If all these match, the sessions are authenticated and labeled properly so they can be tied to the username in question.

Disconnect Authenticated Abusers

Sometimes, either abusers subscribe (if they want to pull of a costly attack), either they steal credential data from honest users, in order to continue to DOS the resources of the servers. The goal is for such users to be identified and removed from the authorized users list, so the others remain unaffected. It's the user's job to properly secure the credential data, or otherwise to subscribe again or ask for a new credential in case they lost it or it was stolen.

This means, when an authenticated user triggers the cost per session limit, its username / public key (credential) is removed from the authorized list, and logged in a separate file, instead of the IP address like we have for non authenticated users. The cost of the CPU usage and disk I/O is endured by the username and public key, instead of the IP address. This helps a lot servers that are accessible via .onion domains and see all their clients as being 127.0.0.1

Also, if the PRIVILEGED_ cost variables for authenticated users are not hit, but the user requests something that consumes them all, then disconnects and connects again it achieves a similar DOS. ElectrumX needs to be able to identify such abnormal activity and tag it to an username / public key and remove such users from the authorized list, then log them to a separate file: removed_users

removed_users will contain:
<public_key> <max_sessions> <timestamp_of_removal> <some_other_info> NL

Electrum Wallet Client Server Auth Plugin

For a good user experience, it makes sense to add a simple GUI utility to Electrum wallet that is displayed when "Server Requires Authentication" is checked, that only asks for the private secp256k1 key so it can sign the cookie.

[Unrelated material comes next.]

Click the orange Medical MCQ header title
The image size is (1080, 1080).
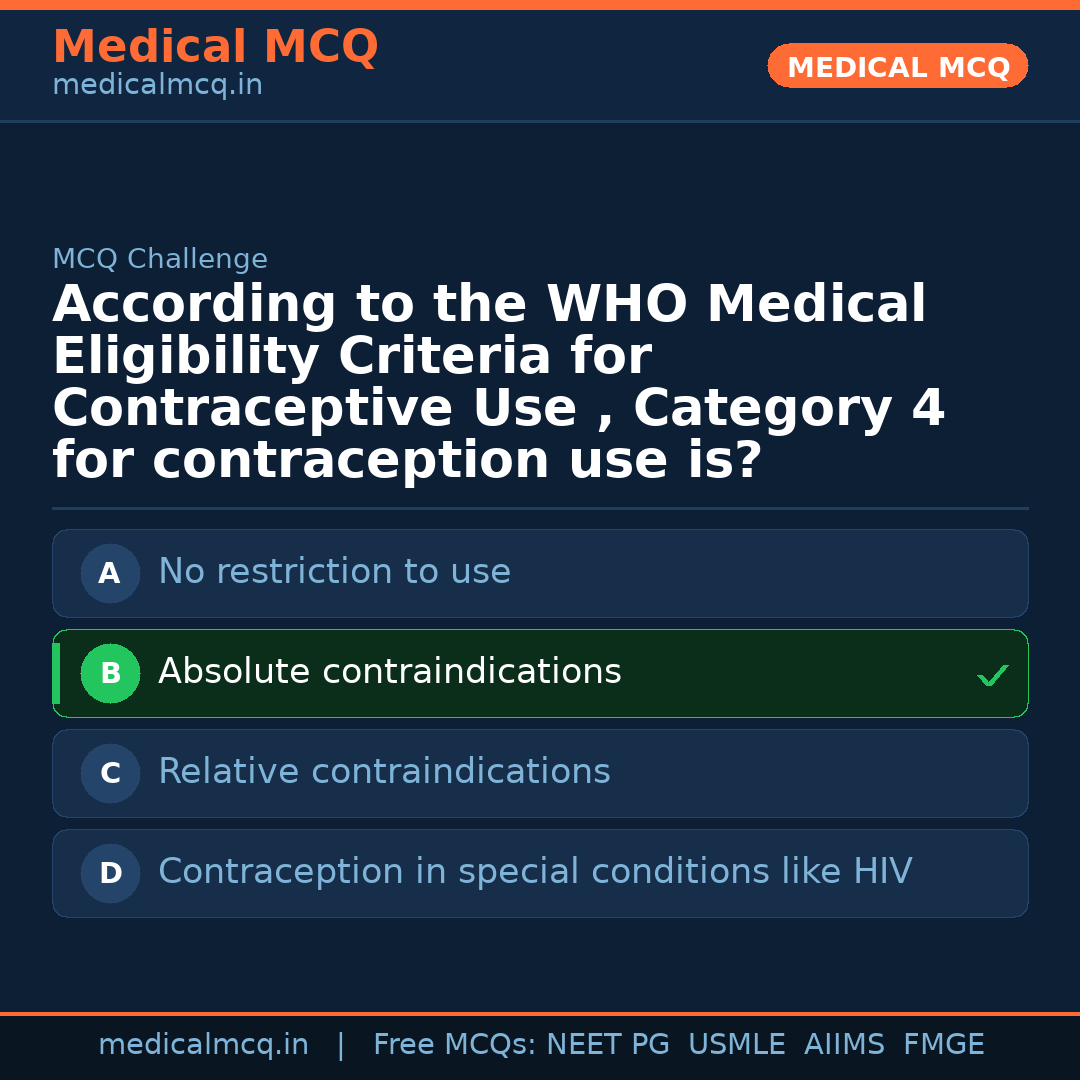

The private key can of course be one of the keys in the wallet, but haven't thought of this for the different wallet types we provide. The utility will allow users to either generate a new random secp256k1 key for server authentication, either provide an existing one (maybe generated by the server's registration form).

This is just a draft, more comments are needed. Apologies in advance if something is obviously wrong, I just thought of this. Looking forward for feedback.
This work is placed in the public domain.

[kyuupichan]

Yes I've long wanted to do something similar to what you describe, but more formally in the protocol. It's obivous (to me at least) that indexing services will be paid for in the future; that alone makes some of the things you mention moot.